**Source document:**
This invention relates to intraluminal catheters and particularly to electrophysiology (EP) catheters having distal tips which are shapable after insertion to a patient's body lumen.
EP catheters generally have elongated catheter shafts with one or more electrodes on their distal ends to detect electrical activity or to emit high frequency, e.g. RF, electrical energy, to ablate tissue within a patient's body. Such catheters have been used to detect electrical activity within a patient's heart to determine the location of tissue causing arrhythmia, and to ablate tissue causing arrhythmia once the location of the tissue causing the arrhythmia has been determined.
The distal extremities of EP catheters frequently need to be deflected or shaped within the patient in order to guide the distal extremity into a desireable body lumen or chamber. For example, it is very difficult to advance an EP catheter into a patient's coronary sinus from the inferior vena cava. In other instances it is desireable to shape the distal extremity of an EP catheter to more closely conform the shape of the distal extremity to the patient's endocardium when detecting electrical activity. It is also desireable to shape the distal extremity of an ablation type catheter to orient the distal tip thereof with respect to tissue, such as a patient's endocardium, to facilitate proper delivery of RF energy, laser energy and the like. U.S. Pat. No. 5,190,050 (Nitzche) is an example of an EP type catheter with a deflectable distal tip.
The prior catheters which have a deflection mechanism are usually limited to uniplanar deflection which requires the catheter shaft to be rotated from its proximal end located outside of the patient in order to place the deflected tip into a desired plane, e.g. to seat the distal tip of the catheter into a desired branch of a blood vessel. Unfortunately, the torque applied at the proximal end does not always result in the same rotation at the distal end. Frequently, the catheter shaft will store up the torque and then suddenly release the stored up torque, causing the distal end to suddenly rotate, i.e. whip. Providing a catheter shaft with sufficient strength to transmit to the distal end torque which is applied to the proximal end can increase the stiffness of the shaft to the extent that advancement through tortuous anatomy is difficult.
What has been needed and has heretofore been unavailable is an EP type catheter which has a distal tip with the capability for universal deflection from its longitudinal axis without requiring the entire catheter to be rotated from its proximal end. The present invention satisfies these and other needs.

**Extracted data:**
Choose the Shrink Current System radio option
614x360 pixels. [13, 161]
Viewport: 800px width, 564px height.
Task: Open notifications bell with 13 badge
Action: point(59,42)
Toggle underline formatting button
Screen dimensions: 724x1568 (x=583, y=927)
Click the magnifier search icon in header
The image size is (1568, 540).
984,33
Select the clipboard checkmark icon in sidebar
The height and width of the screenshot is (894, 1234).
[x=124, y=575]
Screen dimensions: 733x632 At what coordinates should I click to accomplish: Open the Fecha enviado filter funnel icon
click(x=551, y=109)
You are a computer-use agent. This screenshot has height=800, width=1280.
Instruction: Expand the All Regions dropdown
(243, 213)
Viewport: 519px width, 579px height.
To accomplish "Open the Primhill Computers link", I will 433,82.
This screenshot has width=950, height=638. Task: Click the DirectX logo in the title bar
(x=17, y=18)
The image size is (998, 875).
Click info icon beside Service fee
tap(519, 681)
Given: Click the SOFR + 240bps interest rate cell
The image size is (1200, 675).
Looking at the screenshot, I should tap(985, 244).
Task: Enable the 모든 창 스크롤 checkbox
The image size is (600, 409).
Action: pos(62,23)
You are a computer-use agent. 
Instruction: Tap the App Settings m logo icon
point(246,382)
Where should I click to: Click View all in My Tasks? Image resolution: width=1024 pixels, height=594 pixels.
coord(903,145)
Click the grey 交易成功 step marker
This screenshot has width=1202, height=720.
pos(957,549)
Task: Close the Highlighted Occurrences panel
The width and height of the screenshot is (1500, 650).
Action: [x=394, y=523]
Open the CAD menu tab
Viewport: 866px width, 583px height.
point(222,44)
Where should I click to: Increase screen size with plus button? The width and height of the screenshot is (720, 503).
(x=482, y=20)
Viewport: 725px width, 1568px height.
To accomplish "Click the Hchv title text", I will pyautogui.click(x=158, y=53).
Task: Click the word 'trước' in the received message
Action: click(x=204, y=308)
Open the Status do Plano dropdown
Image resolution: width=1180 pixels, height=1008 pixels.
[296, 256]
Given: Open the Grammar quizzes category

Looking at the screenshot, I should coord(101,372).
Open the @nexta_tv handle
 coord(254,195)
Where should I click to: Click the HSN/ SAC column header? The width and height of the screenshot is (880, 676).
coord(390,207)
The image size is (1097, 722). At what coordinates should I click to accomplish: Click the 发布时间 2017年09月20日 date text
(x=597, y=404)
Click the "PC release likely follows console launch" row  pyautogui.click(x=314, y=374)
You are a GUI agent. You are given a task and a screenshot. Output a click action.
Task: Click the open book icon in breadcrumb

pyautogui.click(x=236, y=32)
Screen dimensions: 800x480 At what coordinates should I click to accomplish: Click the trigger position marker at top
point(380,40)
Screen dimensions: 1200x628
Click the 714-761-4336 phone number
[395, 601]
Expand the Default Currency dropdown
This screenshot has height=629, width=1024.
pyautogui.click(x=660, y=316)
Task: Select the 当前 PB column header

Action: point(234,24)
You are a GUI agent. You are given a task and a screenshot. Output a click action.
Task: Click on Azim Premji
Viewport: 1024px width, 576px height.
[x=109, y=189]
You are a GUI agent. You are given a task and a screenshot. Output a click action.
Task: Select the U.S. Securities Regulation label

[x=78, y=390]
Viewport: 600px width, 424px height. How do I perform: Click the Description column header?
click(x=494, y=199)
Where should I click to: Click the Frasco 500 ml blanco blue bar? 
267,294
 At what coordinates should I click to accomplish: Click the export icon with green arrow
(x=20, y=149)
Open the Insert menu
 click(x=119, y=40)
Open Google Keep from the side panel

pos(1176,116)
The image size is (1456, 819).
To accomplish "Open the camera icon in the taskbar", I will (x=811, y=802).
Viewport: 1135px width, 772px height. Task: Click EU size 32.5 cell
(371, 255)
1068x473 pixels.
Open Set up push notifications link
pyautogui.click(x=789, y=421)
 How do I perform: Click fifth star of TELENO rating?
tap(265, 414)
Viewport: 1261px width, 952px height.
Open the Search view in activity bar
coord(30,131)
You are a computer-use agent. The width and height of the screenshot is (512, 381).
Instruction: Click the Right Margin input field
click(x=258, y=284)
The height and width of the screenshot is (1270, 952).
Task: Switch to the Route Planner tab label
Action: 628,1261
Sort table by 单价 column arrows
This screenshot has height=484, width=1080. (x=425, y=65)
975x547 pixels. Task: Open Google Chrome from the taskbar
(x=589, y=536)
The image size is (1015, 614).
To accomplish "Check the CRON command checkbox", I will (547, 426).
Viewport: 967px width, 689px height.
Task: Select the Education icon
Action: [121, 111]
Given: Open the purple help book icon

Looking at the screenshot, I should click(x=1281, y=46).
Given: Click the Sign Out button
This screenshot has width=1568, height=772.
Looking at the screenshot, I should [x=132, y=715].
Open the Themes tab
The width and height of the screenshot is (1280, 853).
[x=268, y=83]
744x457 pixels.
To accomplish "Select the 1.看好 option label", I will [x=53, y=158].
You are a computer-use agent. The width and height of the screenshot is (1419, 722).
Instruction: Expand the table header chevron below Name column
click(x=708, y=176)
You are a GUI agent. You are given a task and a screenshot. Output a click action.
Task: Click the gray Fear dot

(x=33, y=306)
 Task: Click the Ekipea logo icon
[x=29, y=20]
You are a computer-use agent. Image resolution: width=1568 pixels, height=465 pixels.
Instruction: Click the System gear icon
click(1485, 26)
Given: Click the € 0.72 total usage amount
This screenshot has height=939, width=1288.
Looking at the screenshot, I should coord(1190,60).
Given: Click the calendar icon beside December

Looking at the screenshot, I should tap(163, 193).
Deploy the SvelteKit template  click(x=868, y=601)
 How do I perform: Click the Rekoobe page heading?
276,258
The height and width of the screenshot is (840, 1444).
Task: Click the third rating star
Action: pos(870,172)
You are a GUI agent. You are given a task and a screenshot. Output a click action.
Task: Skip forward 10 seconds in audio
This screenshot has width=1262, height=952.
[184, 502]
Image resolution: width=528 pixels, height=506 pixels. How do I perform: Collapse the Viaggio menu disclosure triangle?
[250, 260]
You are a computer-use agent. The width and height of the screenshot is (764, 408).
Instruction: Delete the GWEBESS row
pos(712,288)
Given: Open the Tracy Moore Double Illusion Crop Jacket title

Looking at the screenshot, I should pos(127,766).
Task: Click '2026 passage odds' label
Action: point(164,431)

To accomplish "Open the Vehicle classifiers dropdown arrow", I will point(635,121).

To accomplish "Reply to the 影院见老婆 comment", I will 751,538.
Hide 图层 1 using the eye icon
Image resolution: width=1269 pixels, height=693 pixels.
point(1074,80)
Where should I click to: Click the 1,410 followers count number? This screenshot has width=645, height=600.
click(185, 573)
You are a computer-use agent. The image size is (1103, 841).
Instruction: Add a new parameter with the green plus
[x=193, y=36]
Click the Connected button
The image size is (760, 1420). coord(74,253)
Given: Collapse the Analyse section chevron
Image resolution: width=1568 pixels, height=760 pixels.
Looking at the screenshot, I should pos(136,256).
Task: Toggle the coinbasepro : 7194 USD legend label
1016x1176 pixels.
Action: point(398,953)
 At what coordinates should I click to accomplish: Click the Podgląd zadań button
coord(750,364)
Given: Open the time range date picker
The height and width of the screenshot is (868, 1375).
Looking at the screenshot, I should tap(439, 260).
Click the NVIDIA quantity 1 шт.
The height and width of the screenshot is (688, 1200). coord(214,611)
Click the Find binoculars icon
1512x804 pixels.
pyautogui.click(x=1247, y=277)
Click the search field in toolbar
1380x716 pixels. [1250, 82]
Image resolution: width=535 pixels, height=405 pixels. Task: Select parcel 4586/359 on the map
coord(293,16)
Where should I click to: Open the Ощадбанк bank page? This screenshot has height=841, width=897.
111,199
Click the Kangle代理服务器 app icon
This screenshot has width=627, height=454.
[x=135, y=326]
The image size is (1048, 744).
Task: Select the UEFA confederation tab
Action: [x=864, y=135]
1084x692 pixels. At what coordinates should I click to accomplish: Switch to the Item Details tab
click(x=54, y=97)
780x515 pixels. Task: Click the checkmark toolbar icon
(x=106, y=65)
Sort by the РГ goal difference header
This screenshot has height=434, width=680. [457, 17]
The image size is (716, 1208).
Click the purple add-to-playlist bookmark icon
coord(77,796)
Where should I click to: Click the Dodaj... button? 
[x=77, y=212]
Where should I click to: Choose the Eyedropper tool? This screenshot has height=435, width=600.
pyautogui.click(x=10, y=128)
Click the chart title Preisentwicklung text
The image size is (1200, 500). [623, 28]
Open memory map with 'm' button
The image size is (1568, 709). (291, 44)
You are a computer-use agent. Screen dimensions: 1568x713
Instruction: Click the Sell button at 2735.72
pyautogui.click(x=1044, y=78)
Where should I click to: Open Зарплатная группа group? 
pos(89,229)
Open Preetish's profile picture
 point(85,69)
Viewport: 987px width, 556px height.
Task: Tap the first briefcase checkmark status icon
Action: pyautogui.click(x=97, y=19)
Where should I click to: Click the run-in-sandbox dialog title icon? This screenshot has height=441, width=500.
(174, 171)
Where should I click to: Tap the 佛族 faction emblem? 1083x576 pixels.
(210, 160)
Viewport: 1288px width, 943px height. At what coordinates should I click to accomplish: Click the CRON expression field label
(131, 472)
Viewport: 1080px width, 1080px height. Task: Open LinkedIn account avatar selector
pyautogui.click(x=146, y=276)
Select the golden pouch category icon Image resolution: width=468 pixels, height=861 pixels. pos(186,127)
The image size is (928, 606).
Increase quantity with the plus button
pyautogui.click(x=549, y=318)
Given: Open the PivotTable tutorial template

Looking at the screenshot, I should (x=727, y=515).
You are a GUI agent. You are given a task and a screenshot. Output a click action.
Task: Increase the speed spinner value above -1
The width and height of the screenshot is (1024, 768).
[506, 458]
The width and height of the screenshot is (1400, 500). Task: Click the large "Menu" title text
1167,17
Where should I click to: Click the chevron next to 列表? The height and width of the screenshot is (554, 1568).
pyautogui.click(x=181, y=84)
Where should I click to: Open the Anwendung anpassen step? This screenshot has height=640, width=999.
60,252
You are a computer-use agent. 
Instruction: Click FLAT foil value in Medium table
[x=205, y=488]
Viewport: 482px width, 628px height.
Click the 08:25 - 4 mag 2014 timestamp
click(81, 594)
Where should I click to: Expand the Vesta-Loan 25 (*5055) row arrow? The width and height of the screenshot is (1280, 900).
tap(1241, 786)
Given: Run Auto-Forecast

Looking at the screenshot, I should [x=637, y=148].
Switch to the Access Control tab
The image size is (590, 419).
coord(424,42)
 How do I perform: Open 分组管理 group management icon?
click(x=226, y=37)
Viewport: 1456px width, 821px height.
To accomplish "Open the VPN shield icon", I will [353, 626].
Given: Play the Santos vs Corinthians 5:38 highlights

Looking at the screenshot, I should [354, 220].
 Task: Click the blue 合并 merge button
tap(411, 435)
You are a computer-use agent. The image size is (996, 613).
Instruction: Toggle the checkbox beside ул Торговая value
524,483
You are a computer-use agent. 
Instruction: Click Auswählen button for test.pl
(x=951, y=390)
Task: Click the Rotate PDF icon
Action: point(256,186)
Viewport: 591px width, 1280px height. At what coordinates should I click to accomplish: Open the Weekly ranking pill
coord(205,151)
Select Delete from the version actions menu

**Task details:**
Answer these questions from the text on EP catheters:
(a) Which patent does the text give as an example of an EP catheter with a deflectable distal tip?
(b) What word does the text use for the sudden rotation of the catheter's distal end when stored-up torque is released?
(c) What kind of energy do the electrodes emit to ablate tissue?

**Output of the exercise:**
(a) U.S. Pat. No. 5,190,050 (Nitzche)
(b) Whip
(c) High frequency electrical energy, e.g. RF